| Task statement |
Format every line of the items below as a Markdown table with the columns "Row" and "Line Text", numbering the rows and omitting blank lines. Keep the pictures out of your answer.
'''
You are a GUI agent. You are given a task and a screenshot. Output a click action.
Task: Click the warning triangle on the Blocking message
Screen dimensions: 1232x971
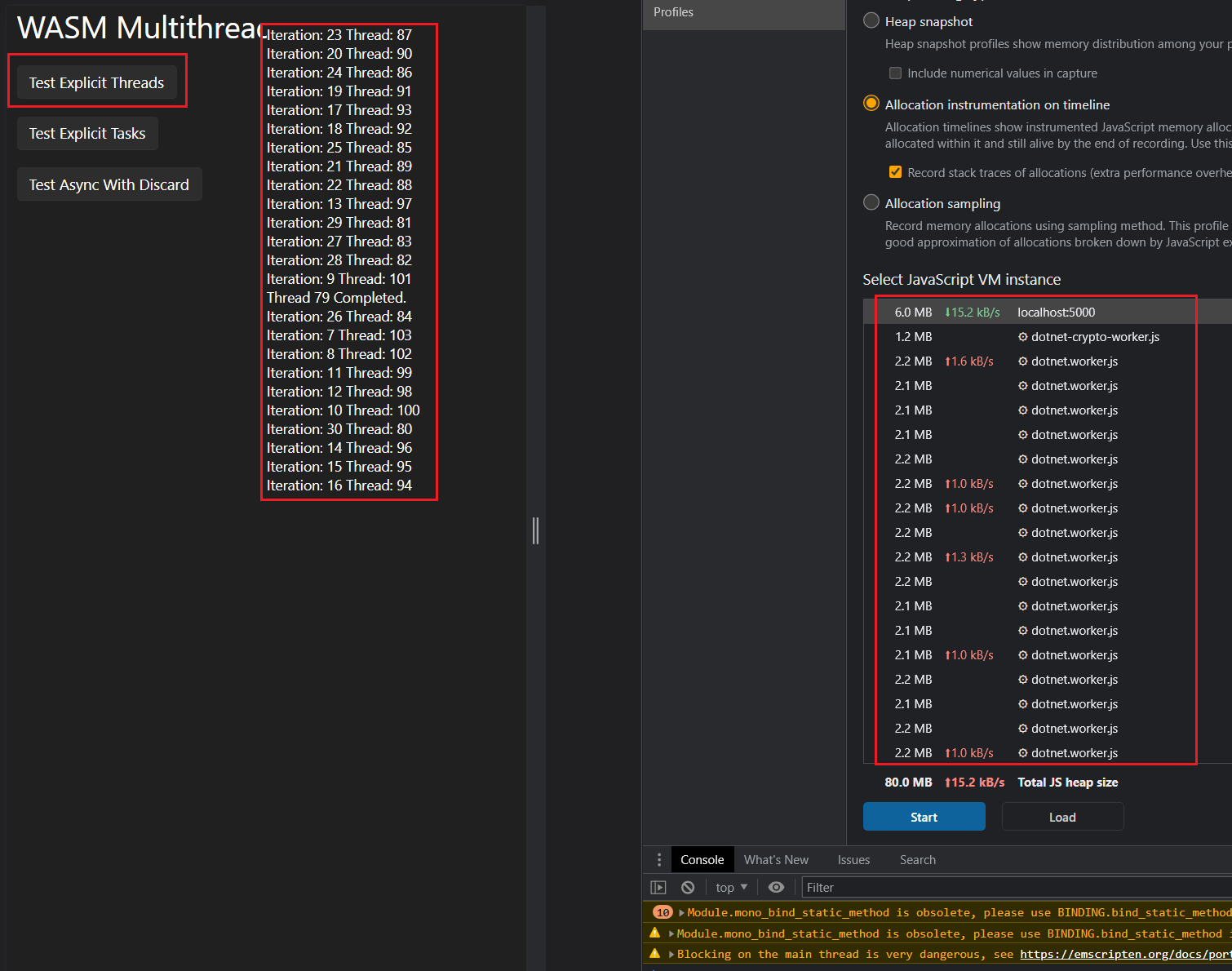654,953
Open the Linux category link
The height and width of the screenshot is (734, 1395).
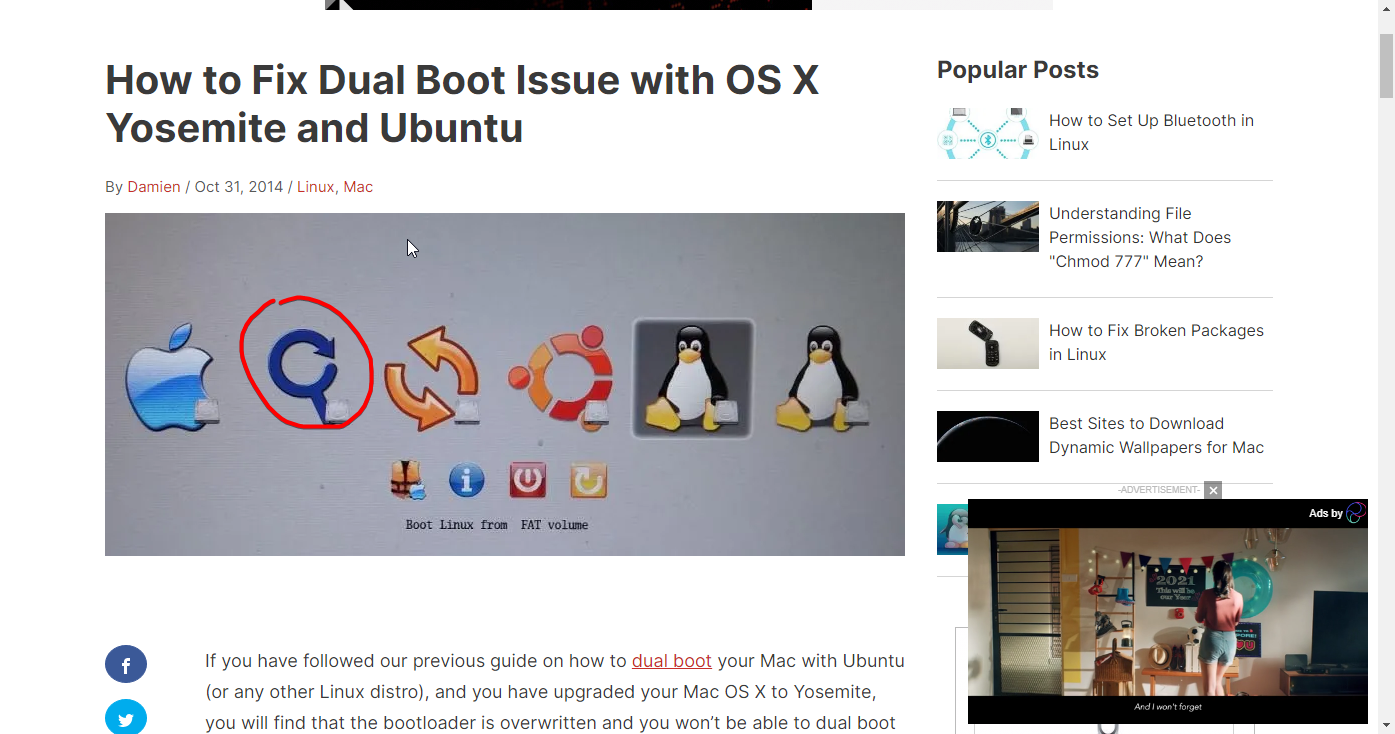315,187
'''
| Full answer |
| Row | Line Text |
|---|---|
| 1 | You are a GUI agent. You are given a task and a screenshot. Output a click action. |
| 2 | Task: Click the warning triangle on the Blocking message |
| 3 | Screen dimensions: 1232x971 |
| 4 | 654,953 |
| 5 | Open the Linux category link |
| 6 | The height and width of the screenshot is (734, 1395). |
| 7 | 315,187 |